Most of the RGCs expressing GFAP and BLBP are PCNA-positive, which indicates that they are proliferative (present results). Previous studies in this catshark have reported a high proliferative potential in S32–S34 embryos (Quintana-Urzainqui et al.
2015). Using fluorescently-tagged endogenous proliferating cell nuclear antigen (PCNA), Zerjatke et al. (
2017) showed that differences in the intensity of the PCNA immunolabelling reflect different phases of the cell cycle. Based on this fact, GFAP- and BLBP-positive cells of the catshark telencephalon with intense PCNA are probably in S phase, while nuclei with a weak PCNA immunolabelling probably indicate cells that are in other phases of the cell cycle. In the mammalian telencephalon, nuclei undergoing the S phase form several layers at the basal surface of the ventricular zone. On the other hand, nuclei in M phase are close to the ventricle, and nuclei in G1 and G2 phases are in the mid region. This process is known as “interkinetic nuclear migration” (for review see: Kriegstein and Alvarez-Buylla
2009). Such zonation of the ventricular zone can be observed on the basis of the intensity of PCNA immunoreactivity in the telencephalon of catshark.
On the other hand, the number of proliferating ventricular cells seems higher in the pallium than in the subpallium. Differences in the proliferative potential between the dorsal and ventral telencephalon were also described in rodent embryos (Malatesta et al.
2003). Our results are in agreement with studies in other vertebrates showing proliferative RGCs. In mouse embryos, most of the proliferating ventricular cells have morphological and molecular characteristics of radial glia and express BLBP (Noctor et al.
2002; Anthony et al.
2004). Proliferating BLBP-positive cells are also present in the ventricular zone of
Xenopus embryos (Moreno and González
2017) and teleosts (Grupp et al.
2010). Furthermore, in the developing dorsal telencephalon of reptiles ventricular radial glial cells undergo cell divisions (Clinton et al.
2014). Like in mammals (Hartfuss et al.
2001; Noctor et al.
2002), RGCs represent the majority of precursor cells in the catshark telencephalon. Our results also indicate that different cycling cells are present in the ventricular zone. Double GFAP/ GS and BLBP/GS immunolabelling clearly showed the presence of different RGCs subpopulations, and double immunofluorescence for PCNA and GFAP or BLBP revealed some proliferating cells that do not exhibit glial cell markers. Curiously, nuclei of most of these proliferating cells used to be strongly PCNA-immunoreactive, which means that cells are in S phase, and in consequence committed to undergo mitosis. Despite the actual nature of these cells is not known, they might correspond with some kind of intermediate progenitor cells.
Fate mapping experiments using Cre recombinase driven by RGCs promoters BLBP or GFAP in mammals indicate that most neurons throughout telencephalon originate from RGCs that express GFAP and BLBP and, interestingly, GFAP-positive cells also produce oligodendrocytes and astrocytes (Malatesta et al.
2003; Casper and McCarthy
2006; Anthony and Heintz
2008; Farkas and Huttner
2008; Martynoga et al.
2012).

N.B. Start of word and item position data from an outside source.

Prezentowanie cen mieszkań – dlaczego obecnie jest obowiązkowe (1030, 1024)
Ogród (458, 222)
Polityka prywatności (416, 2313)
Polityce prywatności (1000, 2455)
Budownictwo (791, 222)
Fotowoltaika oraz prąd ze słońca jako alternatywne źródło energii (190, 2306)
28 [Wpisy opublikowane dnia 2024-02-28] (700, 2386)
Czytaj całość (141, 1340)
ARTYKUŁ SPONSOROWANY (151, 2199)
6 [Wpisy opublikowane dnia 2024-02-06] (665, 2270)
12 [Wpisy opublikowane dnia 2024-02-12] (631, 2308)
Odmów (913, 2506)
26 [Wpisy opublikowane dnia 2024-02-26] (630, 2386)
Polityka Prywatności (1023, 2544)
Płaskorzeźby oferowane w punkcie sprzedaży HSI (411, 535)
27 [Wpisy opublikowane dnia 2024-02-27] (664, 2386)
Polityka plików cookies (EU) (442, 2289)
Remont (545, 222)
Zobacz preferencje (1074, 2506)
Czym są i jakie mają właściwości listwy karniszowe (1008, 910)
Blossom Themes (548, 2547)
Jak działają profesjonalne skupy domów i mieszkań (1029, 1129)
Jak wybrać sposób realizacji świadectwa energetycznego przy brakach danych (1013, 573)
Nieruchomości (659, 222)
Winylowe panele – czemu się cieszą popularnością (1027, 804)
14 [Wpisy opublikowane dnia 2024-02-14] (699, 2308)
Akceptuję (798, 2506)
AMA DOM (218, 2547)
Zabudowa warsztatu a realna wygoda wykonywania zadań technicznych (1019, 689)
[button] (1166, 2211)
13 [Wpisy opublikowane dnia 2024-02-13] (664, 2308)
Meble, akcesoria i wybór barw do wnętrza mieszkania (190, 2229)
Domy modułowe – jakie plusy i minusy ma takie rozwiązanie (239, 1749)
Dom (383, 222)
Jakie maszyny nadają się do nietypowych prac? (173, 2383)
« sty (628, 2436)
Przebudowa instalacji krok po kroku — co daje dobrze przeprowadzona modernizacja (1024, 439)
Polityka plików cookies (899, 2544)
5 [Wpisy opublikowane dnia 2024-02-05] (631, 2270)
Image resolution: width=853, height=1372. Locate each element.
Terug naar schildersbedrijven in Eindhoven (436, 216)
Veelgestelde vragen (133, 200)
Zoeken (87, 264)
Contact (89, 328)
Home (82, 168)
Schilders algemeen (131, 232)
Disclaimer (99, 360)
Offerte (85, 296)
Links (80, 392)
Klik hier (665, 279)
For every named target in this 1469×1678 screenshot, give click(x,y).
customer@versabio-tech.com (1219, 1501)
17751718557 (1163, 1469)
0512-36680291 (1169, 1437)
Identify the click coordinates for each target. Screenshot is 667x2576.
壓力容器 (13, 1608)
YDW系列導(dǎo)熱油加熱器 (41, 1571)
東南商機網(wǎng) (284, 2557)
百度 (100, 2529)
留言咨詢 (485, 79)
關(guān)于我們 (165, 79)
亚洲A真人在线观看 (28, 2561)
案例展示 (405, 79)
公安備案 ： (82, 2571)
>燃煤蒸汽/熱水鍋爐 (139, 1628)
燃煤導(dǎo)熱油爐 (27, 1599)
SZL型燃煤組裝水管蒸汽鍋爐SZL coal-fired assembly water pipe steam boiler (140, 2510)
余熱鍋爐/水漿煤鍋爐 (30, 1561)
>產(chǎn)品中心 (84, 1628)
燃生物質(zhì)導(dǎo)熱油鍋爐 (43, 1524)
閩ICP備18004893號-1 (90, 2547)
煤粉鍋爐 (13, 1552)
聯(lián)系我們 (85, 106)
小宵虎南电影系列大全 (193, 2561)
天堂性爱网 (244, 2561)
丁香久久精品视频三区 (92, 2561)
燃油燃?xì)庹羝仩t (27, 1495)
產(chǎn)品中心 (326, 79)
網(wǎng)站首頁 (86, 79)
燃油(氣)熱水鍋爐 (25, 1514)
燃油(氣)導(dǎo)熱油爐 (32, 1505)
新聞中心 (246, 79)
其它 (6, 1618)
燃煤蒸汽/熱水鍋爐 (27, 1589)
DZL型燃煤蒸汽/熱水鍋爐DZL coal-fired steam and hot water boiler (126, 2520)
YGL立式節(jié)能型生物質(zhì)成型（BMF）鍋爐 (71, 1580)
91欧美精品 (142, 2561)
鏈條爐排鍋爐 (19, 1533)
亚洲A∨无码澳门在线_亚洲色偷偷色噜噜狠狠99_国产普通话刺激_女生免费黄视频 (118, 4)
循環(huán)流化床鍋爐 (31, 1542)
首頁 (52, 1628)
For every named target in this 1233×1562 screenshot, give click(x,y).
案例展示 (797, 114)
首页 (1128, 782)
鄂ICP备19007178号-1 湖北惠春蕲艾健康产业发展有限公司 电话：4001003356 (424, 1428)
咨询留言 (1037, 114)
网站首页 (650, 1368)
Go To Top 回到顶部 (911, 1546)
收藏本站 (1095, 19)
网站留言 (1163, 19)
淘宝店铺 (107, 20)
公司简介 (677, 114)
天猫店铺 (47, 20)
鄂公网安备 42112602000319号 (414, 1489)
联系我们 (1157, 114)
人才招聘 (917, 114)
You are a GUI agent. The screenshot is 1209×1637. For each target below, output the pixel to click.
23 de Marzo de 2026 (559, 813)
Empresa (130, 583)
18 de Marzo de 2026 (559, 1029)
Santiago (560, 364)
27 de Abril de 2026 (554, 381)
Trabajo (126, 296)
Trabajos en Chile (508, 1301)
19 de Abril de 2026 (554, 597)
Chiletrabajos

Besides, in rodents RGCs give rise to most of the ependymal cells between E14 and E16, and these cells complete their maturation after birth (Spassky et al.
2005). If these results were extensive to basal vertebrates such as sharks, it would suggest that BLBP/GFAP-positive proliferating cells may generate both neurons and different types of glial cell at the end of the embryonic period. At this point, further investigations are needed to elucidate the identity of the progeny originated by the proliferating RGCs present in the catshark telencephalon.